*** TEXT SECTION ***
Bisindoylmaleimide I enhances osteogenic differentiation

The Wnt/β-catenin and bone morphogenetic proteins (BMPs) pathways play important roles in controlling osteogenesis. Using a cell-based kinase inhibitor screening assay, we identified the compound bisindoylmaleimide I (BIM) as a potent agonist of the cytosolic β-catenin accumulation in preosteoblast cells. Through suppressing glycogen synthase kinase 3β enzyme activities, BIM upregulated β-catenin responsive transcription and extended duration of BMP initiated signal. Functional analysis revealed that BIM promoted osteoblast differentiation and bone formation. The treatment of human mesenchymal stem cells with BIM promoted osteoblastogenesis. Our findings provide a new strategy to regulate mesenchymal stem cell differentiation by integration of the cellular signaling pathways.
*** End of TEXT SECTION ***
*** PROVIDED DATA ***
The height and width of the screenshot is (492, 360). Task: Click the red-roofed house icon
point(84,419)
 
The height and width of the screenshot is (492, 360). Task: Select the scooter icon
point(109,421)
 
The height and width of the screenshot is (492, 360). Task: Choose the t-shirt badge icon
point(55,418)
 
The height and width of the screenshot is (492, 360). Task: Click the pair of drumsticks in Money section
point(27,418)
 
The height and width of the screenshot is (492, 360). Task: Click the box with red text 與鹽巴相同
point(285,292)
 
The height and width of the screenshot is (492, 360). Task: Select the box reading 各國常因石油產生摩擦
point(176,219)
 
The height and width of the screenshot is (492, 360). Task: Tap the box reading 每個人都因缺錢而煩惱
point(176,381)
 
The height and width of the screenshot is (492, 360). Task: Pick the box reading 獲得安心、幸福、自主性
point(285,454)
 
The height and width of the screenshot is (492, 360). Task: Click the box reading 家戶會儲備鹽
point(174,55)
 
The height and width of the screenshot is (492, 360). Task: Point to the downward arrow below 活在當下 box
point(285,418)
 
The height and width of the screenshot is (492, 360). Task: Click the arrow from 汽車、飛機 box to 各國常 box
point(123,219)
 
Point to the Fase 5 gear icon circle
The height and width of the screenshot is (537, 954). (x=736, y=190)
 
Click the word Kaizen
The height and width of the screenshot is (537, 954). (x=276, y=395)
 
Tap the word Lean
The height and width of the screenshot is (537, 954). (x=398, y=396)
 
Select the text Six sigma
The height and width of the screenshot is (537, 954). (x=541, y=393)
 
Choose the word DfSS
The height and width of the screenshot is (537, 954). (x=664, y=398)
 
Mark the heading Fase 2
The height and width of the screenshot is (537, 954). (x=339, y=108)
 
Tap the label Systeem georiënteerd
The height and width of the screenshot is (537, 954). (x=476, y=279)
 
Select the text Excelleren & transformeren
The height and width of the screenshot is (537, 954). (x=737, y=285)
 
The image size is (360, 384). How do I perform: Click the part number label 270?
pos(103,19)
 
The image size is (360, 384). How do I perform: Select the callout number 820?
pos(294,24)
*** End of PROVIDED DATA ***
__EXERCISE REQUIREMENTS__. Continue the passage on bisindoylmaleimide I and osteogenic differentiation, picking up after its last sentence.

__TASK ANSWER__.
Suppression of GSK3β by ERK mediates lipopolysaccharide induced cell migration in macrophage through β-catenin signaling

We investigate the role of β-catenin signaling in the response of macrophage to lipopolysaccharide (LPS) using RAW264.7 cells. LPS rapidly stimulated cytosolic β-catenin accumulation. β-catenin-mediated transcription was showed to be required for LPS induced gene expression and cell migration. Mechanically, ERK activation-primed GSK3β inactivation by Akt was demonstrated to mediate the LPS induced β-catenin accumulation. Overall, our findings suggest that suppression of GSK3β by ERK stimulates β-catenin signaling therefore contributes to LPS induced cell migration in macrophage activation.

APP and APLP1 are degraded through autophagy in response to proteasome inhibition in neuronal cells

Amyloid beta (Aβ) precursor protein (APP) is a key protein in the pathogenesis of Alzheimer's disease (AD). Both APP and its paralogue APLP1 (amyloid beta precursor-like protein 1) have multiple functions in cell adhesion and proliferation. Previously it was thought that autophagy is a novel beta-amyloid peptide (Aβ)-generating pathway activated in AD. However, the protein proteolysis of APLP1 is still largely unknown. The present study shows that APLP1 is rapidly degraded in neuronal cells in response to stresses, such as proteasome inhibition. Activation of the endoplasmic reticulum (ER) stress by proteasome inhibitors induces autophagy, causing reduction of mature APLP1/APP. Blocking autophagy or JNK stress kinase rescues the protein expression for both APP and APLP1. Therefore, our results suggest that APP/APLP1 is degraded through autophagy and the APLP1 proteolysis is mainly mediated by autophagy-lysosome pathway.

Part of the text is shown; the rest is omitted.